▼

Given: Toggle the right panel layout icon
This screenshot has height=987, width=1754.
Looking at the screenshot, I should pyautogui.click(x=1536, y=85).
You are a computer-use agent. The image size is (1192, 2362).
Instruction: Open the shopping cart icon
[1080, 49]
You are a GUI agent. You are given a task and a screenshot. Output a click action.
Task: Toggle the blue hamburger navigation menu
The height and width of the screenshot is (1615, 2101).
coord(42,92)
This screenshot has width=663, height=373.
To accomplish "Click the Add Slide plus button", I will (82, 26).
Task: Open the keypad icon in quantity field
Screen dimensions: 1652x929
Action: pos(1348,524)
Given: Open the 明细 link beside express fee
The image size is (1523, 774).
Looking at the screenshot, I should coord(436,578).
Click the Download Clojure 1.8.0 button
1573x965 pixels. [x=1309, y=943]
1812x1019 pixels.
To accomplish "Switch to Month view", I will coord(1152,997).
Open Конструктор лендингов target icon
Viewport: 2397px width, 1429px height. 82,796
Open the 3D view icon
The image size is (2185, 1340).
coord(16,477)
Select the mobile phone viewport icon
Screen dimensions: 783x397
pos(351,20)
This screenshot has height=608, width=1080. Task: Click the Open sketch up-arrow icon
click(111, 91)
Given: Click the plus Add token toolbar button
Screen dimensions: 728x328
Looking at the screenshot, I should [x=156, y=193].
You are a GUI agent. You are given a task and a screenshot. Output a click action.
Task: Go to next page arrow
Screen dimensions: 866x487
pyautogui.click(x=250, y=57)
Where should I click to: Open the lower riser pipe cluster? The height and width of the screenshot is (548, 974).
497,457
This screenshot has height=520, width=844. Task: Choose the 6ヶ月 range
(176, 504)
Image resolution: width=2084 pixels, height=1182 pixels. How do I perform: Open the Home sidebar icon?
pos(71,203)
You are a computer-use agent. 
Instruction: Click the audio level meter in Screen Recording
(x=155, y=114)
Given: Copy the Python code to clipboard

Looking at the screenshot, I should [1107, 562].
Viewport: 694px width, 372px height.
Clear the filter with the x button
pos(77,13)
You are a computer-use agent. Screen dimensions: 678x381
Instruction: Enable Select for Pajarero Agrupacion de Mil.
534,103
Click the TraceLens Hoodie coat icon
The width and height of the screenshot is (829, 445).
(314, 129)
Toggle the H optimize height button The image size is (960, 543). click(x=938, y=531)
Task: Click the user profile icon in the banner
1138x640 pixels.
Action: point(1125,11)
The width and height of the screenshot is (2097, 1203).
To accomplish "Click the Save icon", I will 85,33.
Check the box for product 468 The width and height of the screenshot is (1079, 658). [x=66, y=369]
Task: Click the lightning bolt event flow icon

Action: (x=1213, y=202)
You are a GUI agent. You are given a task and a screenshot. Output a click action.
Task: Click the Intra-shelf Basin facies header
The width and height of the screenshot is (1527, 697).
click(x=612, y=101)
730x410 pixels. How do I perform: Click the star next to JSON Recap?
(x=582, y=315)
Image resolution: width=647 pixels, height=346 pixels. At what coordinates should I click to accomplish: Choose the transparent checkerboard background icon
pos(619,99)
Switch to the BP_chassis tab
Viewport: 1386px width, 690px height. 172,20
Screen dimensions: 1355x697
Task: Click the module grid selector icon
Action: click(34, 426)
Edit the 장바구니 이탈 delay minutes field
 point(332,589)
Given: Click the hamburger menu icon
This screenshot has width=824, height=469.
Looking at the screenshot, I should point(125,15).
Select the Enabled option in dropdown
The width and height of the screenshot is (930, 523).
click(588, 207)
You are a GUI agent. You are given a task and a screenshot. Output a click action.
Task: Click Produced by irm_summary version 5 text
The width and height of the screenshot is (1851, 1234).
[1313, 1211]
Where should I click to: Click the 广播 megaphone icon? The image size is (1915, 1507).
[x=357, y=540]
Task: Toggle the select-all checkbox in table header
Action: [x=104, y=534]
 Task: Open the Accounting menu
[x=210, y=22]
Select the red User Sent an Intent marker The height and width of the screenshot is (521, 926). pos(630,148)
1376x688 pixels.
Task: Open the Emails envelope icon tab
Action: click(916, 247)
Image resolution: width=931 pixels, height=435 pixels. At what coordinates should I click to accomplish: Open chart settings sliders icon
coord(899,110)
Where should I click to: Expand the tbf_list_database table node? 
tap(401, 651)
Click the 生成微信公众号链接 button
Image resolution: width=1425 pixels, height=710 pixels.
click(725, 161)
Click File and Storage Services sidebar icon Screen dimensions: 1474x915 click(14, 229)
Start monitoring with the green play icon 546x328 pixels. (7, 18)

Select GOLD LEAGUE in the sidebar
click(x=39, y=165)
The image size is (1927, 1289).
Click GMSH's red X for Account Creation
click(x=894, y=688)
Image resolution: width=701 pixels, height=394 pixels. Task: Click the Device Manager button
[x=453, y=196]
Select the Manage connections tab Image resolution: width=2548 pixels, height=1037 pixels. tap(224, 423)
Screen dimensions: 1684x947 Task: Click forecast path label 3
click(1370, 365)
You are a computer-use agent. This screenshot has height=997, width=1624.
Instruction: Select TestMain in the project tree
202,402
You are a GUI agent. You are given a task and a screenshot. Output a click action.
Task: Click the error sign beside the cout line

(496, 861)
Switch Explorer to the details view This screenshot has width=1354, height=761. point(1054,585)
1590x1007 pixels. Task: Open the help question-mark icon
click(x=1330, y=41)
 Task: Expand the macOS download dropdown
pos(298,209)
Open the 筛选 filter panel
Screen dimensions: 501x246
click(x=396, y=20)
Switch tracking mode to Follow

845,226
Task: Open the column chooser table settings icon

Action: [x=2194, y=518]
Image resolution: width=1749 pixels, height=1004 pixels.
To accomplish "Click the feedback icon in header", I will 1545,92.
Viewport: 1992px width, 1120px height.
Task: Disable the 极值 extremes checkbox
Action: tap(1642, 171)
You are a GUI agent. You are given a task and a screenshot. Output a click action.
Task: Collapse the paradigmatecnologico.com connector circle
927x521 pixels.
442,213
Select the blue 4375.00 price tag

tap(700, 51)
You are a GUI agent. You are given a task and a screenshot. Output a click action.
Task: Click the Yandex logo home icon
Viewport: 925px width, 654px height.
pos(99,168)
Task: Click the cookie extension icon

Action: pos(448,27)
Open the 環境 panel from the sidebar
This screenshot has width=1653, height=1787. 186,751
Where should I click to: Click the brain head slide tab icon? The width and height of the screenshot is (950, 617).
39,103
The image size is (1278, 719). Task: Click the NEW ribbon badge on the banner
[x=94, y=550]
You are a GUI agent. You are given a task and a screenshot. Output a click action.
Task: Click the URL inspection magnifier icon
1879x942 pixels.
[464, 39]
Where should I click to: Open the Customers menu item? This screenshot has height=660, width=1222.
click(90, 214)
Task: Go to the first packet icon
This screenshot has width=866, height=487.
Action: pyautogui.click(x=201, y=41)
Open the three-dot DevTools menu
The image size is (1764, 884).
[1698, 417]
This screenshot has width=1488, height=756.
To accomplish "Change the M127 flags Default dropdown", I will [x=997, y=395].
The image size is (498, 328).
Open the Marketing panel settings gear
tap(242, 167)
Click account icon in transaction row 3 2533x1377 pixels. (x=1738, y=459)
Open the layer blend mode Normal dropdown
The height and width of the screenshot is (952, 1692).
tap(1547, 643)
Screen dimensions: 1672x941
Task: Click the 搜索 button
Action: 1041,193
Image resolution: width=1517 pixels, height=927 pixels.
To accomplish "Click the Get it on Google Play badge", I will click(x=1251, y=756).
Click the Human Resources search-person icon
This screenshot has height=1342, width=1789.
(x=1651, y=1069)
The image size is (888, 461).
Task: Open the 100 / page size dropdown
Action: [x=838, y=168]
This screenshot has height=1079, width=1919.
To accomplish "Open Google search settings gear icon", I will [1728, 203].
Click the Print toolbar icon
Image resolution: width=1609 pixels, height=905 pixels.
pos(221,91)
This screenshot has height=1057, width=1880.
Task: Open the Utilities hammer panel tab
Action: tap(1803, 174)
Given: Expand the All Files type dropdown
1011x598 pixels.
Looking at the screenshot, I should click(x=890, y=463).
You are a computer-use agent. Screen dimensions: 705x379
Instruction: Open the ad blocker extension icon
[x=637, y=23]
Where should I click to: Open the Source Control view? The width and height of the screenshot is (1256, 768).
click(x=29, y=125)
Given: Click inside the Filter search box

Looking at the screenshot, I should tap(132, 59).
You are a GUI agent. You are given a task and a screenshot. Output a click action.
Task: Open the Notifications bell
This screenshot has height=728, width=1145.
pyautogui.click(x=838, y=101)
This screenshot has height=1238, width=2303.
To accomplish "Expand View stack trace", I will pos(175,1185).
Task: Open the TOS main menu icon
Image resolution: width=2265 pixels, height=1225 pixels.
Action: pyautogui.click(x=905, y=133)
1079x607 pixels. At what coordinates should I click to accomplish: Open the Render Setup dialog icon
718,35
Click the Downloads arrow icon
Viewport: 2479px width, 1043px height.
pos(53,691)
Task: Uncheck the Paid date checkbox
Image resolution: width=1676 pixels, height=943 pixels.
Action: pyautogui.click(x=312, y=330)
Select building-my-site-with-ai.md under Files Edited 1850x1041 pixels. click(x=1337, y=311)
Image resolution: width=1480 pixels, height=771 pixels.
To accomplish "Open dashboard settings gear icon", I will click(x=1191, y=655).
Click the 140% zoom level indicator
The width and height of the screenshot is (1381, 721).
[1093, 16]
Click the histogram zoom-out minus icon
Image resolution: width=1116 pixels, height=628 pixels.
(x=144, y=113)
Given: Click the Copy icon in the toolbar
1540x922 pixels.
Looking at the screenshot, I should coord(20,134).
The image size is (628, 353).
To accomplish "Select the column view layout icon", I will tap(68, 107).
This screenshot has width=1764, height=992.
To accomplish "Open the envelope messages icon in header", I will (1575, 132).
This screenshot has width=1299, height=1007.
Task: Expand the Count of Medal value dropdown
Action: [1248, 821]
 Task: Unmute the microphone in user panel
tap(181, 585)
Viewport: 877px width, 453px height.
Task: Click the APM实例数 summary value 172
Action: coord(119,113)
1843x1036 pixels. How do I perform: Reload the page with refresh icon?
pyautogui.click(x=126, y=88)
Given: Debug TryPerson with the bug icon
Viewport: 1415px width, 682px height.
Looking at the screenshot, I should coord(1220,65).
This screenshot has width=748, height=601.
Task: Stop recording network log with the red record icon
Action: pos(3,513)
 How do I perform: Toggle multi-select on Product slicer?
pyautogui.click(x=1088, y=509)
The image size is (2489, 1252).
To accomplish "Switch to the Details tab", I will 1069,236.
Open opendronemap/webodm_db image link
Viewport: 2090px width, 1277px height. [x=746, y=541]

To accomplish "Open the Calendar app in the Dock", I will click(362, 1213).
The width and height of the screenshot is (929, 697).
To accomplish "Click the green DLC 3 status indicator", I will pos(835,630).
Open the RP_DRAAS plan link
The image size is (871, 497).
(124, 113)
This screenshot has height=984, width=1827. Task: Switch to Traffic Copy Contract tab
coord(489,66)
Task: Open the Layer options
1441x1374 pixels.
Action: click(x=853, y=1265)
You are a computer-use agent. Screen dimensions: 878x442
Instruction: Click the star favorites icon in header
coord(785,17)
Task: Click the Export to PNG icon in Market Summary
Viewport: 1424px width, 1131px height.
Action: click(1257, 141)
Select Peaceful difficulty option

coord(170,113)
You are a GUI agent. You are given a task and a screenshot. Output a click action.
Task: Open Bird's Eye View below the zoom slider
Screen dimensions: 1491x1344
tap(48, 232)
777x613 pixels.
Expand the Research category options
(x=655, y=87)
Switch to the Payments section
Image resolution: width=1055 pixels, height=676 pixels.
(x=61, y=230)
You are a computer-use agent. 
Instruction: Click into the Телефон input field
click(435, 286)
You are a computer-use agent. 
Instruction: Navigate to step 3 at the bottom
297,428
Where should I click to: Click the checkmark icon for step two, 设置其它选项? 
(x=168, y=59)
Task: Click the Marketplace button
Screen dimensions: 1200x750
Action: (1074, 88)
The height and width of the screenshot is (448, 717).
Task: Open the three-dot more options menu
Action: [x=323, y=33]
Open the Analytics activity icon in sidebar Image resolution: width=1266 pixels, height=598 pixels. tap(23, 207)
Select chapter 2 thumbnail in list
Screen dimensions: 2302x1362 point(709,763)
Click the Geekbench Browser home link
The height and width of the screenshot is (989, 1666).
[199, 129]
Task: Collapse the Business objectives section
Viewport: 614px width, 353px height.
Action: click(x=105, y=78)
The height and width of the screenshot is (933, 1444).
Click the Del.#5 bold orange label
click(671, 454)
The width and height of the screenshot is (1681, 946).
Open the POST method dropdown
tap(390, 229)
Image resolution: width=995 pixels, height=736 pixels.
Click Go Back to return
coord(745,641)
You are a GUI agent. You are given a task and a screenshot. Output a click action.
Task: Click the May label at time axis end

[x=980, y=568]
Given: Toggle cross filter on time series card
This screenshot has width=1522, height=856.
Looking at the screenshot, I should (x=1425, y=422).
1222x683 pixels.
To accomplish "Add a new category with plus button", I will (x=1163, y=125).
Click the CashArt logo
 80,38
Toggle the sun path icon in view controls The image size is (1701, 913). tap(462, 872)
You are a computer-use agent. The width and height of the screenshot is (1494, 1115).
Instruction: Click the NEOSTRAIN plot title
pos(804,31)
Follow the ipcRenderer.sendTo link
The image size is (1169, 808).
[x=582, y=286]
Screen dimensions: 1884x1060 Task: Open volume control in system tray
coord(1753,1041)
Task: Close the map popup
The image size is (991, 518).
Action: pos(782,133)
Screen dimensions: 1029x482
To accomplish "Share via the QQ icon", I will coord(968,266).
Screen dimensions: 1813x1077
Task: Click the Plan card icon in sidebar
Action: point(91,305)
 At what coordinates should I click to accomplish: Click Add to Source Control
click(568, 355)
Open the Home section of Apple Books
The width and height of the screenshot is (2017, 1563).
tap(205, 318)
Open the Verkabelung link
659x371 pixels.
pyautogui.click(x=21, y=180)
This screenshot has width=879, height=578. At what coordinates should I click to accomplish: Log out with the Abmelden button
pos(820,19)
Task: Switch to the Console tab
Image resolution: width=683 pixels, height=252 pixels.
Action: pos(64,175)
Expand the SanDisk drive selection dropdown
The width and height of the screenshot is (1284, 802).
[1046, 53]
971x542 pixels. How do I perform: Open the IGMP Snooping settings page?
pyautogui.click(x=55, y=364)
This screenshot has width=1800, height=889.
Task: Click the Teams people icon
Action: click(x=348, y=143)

▲

**EXERCISE DIRECTIONS:**
Nothing but the exact lines of the data above, from the line containing "Expand the SanDisk drive selection dropdown" through the last, should appear in the answer.

**RESULT:**
Expand the SanDisk drive selection dropdown
The width and height of the screenshot is (1284, 802).
[1046, 53]
971x542 pixels. How do I perform: Open the IGMP Snooping settings page?
pyautogui.click(x=55, y=364)
This screenshot has width=1800, height=889.
Task: Click the Teams people icon
Action: click(x=348, y=143)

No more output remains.